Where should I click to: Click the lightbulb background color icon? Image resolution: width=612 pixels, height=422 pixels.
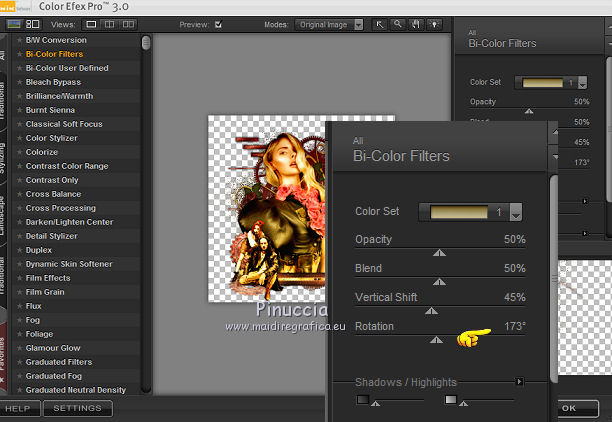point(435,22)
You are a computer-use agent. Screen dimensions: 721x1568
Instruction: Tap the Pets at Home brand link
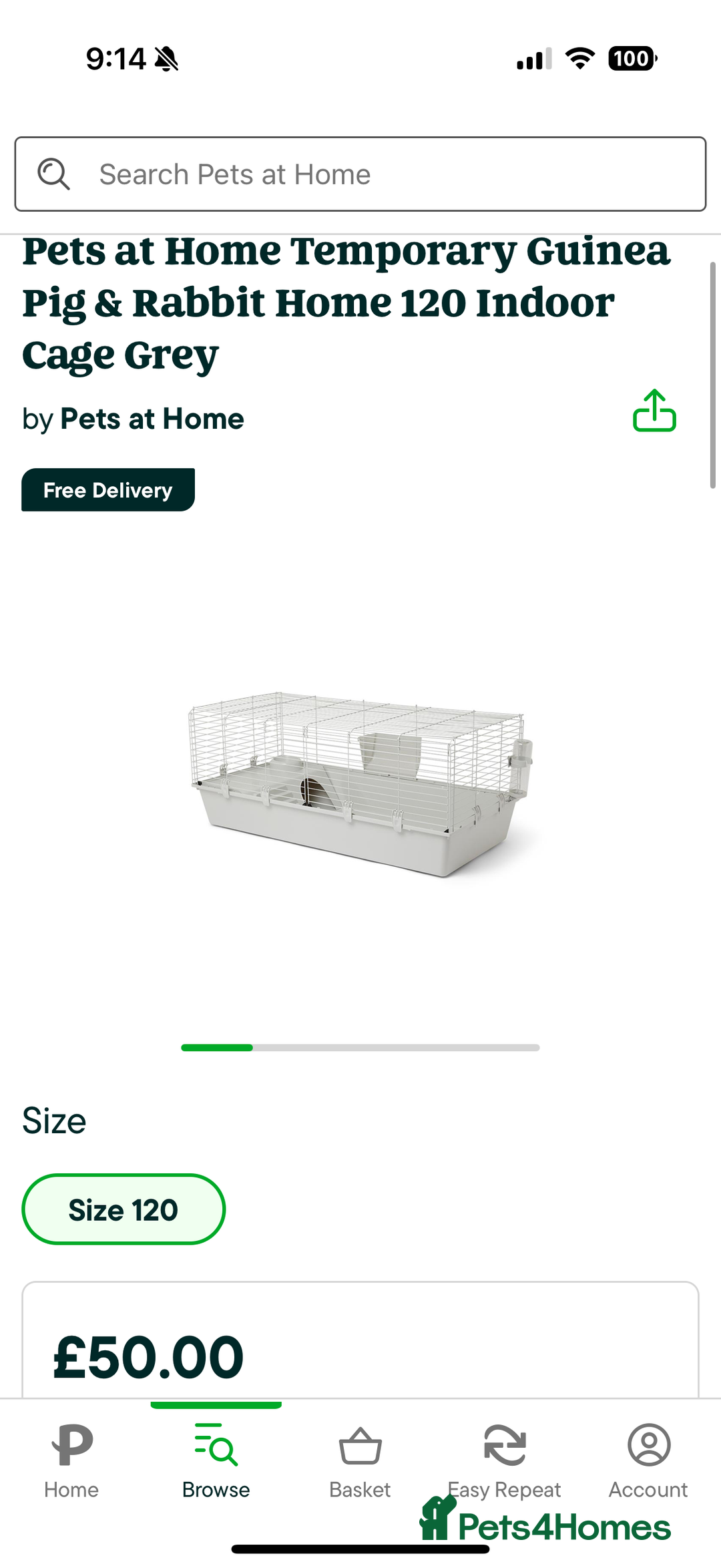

━━━━━━

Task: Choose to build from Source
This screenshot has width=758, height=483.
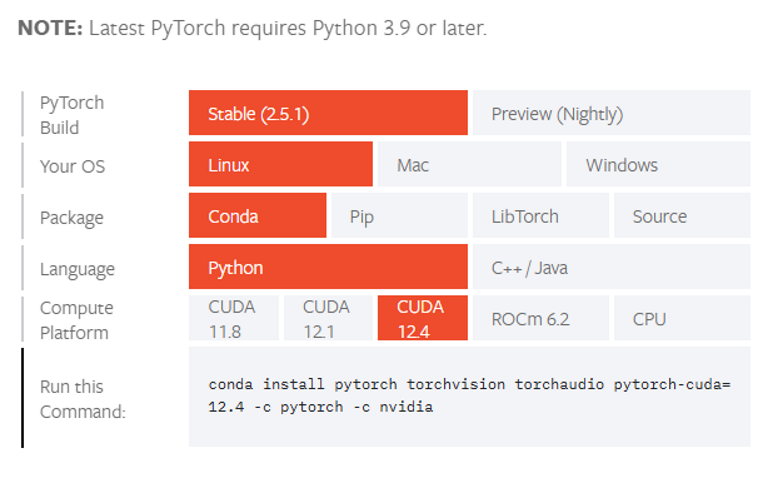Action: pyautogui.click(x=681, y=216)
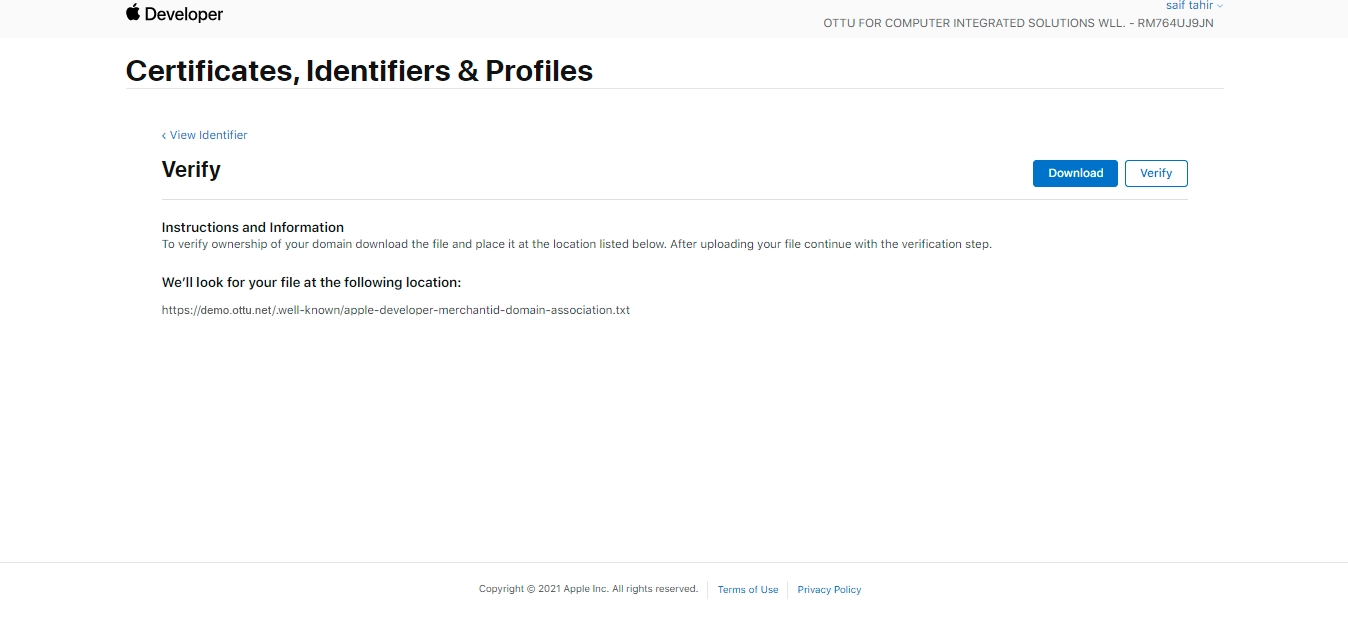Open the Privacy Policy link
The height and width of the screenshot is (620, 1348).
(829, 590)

━━━━━━

▶ **WHAT THE EXERCISE ASKS**
Using the listing above, repeat word for word each line from the one with "Where should I" down to the one with "Instruction: Tap the Pets at Home brand link", both included. Omit all pictures.

▶ **EXERCISE SOLUTION**
Where should I click to: Click the lightbulb background color icon? Image resolution: width=612 pixels, height=422 pixels.
point(435,22)
You are a computer-use agent. Screen dimensions: 721x1568
Instruction: Tap the Pets at Home brand link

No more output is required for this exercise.